───── DATA SHOWN ─────

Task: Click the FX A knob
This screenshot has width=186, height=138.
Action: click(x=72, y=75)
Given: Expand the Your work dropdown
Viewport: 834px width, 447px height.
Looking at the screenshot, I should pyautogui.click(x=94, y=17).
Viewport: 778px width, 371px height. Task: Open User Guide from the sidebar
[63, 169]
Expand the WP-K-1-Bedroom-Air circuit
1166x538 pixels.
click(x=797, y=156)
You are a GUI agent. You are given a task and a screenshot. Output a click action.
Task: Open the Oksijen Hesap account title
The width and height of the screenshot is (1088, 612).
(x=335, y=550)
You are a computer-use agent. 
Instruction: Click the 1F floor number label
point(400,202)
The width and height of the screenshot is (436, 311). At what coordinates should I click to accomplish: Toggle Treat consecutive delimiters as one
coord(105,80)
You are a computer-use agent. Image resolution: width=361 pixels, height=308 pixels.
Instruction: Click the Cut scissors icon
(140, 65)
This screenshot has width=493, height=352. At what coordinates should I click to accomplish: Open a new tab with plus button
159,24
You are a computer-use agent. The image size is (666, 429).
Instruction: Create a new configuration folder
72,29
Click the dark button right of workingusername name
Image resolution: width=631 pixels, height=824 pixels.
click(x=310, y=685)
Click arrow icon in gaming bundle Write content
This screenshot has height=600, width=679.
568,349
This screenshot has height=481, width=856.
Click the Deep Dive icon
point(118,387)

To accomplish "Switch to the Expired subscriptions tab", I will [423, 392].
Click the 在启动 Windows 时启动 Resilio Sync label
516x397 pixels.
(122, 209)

─────

## PROBLEM DETAILS
Count every line in the listing above that holds "computer", then report only the count.

## ANSWER SECTION
3